Given records:
:::

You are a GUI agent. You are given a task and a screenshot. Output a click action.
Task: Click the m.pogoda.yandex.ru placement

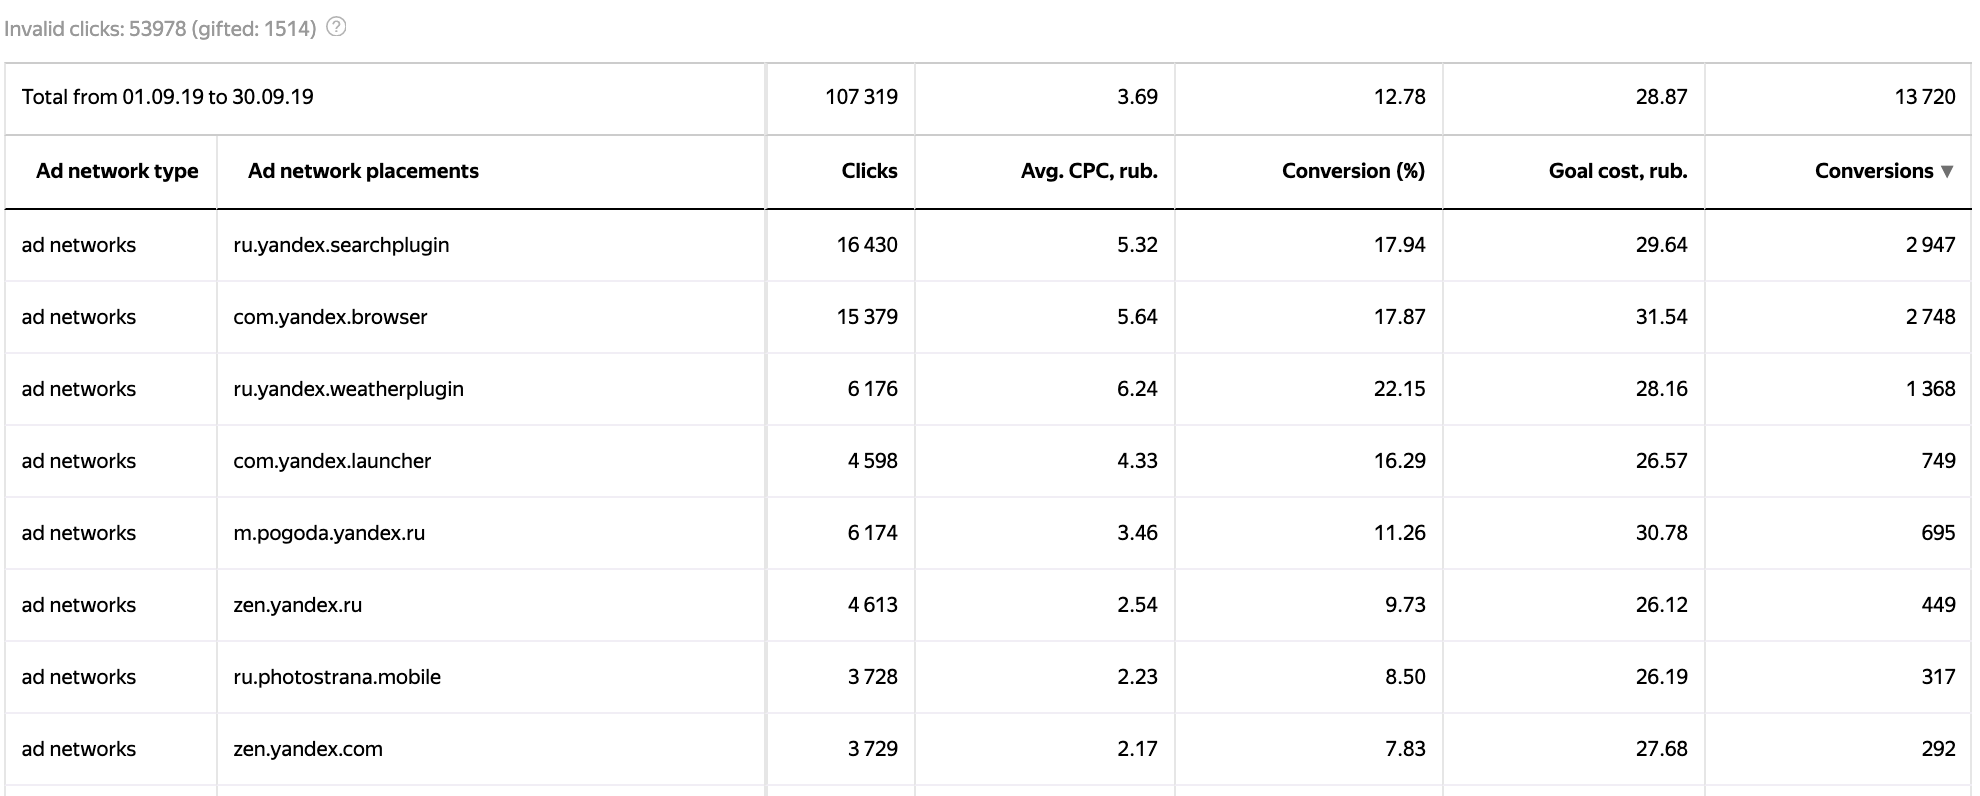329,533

:::

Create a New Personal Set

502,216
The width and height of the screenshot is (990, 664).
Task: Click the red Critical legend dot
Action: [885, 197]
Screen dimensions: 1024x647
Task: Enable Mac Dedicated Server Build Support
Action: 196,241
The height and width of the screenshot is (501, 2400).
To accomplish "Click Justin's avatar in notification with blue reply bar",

:::

Your task: Copy out the lines of the entries exactly, starting from the line containing "Create a New Personal Set" and running through the line containing "Justin's avatar in", both included.

Exercise answer:
Create a New Personal Set

502,216
The width and height of the screenshot is (990, 664).
Task: Click the red Critical legend dot
Action: [885, 197]
Screen dimensions: 1024x647
Task: Enable Mac Dedicated Server Build Support
Action: 196,241
The height and width of the screenshot is (501, 2400).
To accomplish "Click Justin's avatar in notification with blue reply bar",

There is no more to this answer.